And then before too long - she couldn’t have said if she sensed it or heard it first, but there was a change in their audience. A whisper seemed to work its way in among the cheers, and then a strange silence; a lull. She felt it: wonder, and admiration. And Fire understood that even with her hair covered, and even in her drab, dirty riding clothes, and even though this town hadn’t seen her, possibly hadn’t thought of her in seventeen years, her face and her eyes and her body had told them who she was. And her headscarf had confirmed it, for why else would she cover her hair? She became mindful of her animation that was only making her glow more brightly. She erased her smile and dropped her eyes.

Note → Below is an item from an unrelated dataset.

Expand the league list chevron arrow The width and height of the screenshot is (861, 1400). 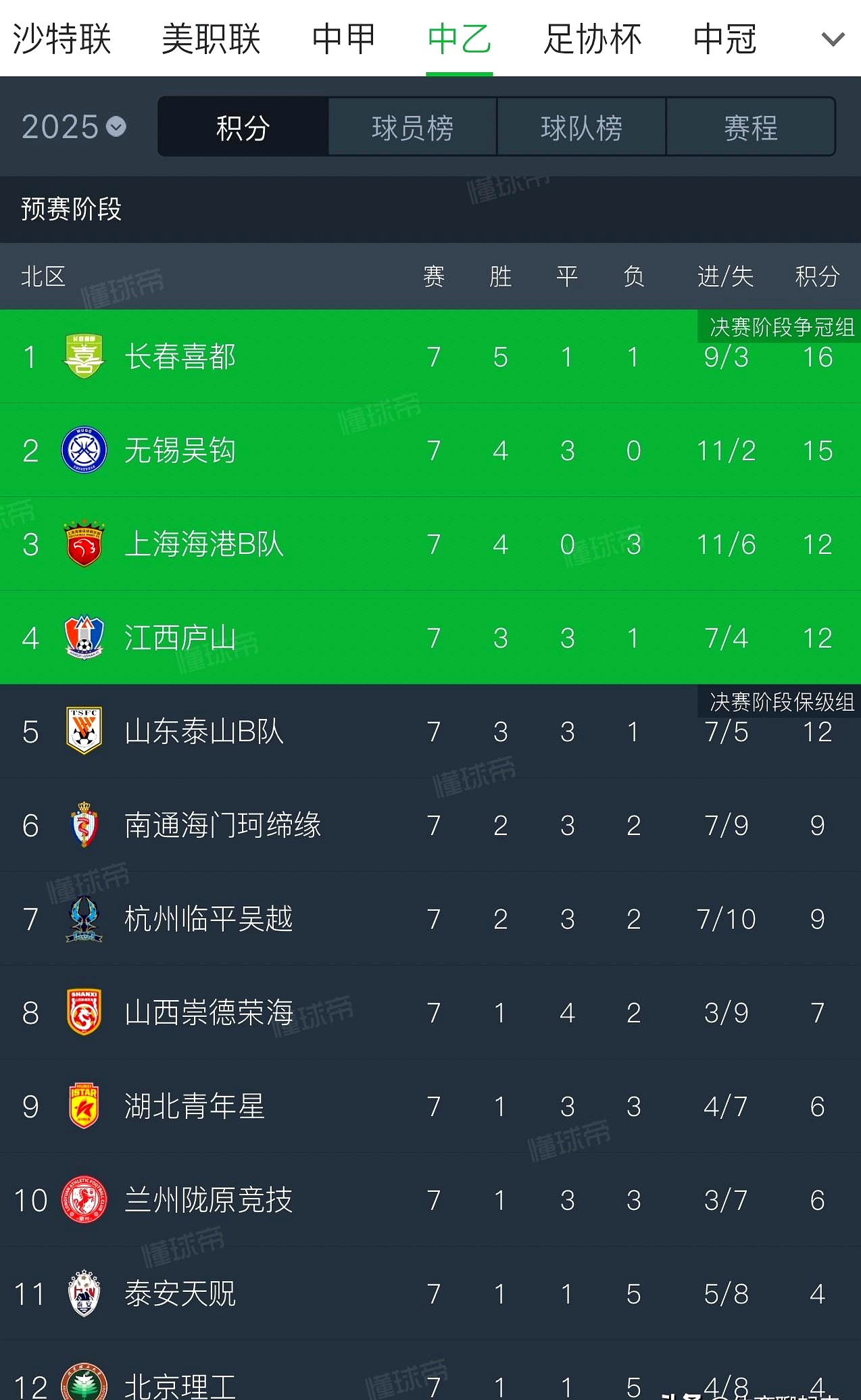tap(833, 39)
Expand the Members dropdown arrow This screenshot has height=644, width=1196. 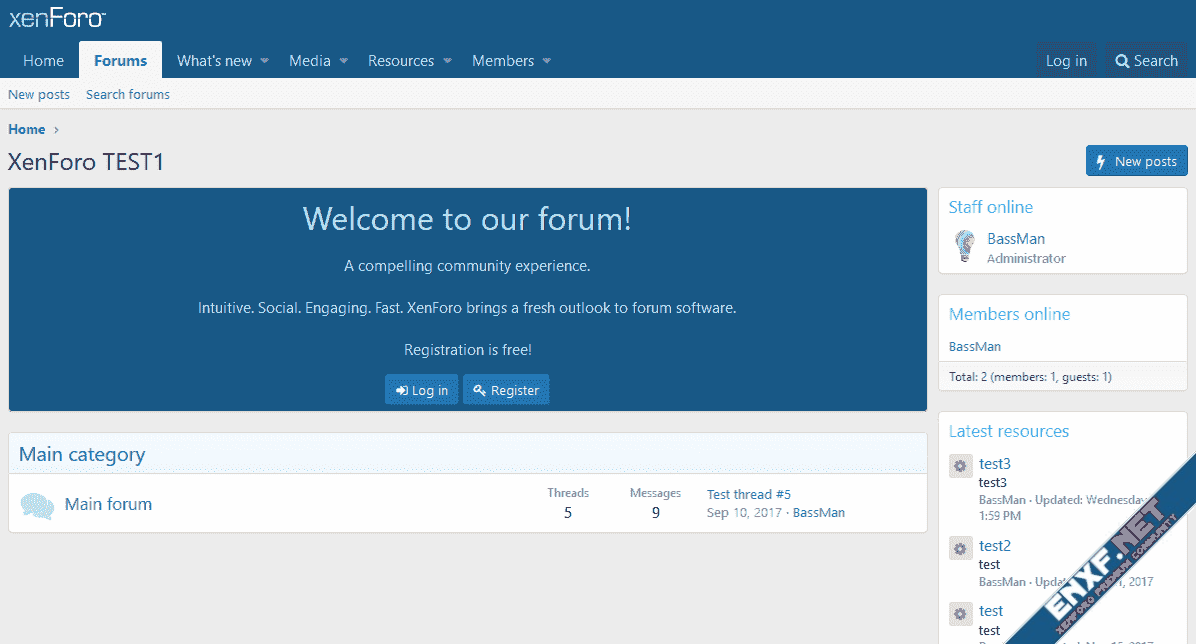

Brigan signalled to his standard-bearer to come forward and ride beside them.
Fire spoke low. ‘I sense no danger.’
‘Nonetheless,’ Brigan said grimly, ‘if an archer leans out one of these windows, I want him to notice both of us. A man revenging himself on Cansrel isn’t going to shoot you if he risks hitting me.’
She thought of joking about it. If her enemies were Brigan’s friends and her friends were Brigan’s enemies, the two of them could walk through the world arm in arm and never be hit by arrows again.
But an eerie sound rose now from the silence. ‘Fire,’ a woman called from an upstairs window. A cluster of barefoot children in a doorway echoed the call. ‘Fire. Fire!’ And other voices joined in, and the cry swelled, until suddenly the people were singing out the word, chanting it, some in veneration, some almost in accusation - some with no reason at all except that they were caught up in the captive and mindless fervour of a crowd. Fire rode toward the walls of Nash’s palace, stunned, confounded, by the music of her own name.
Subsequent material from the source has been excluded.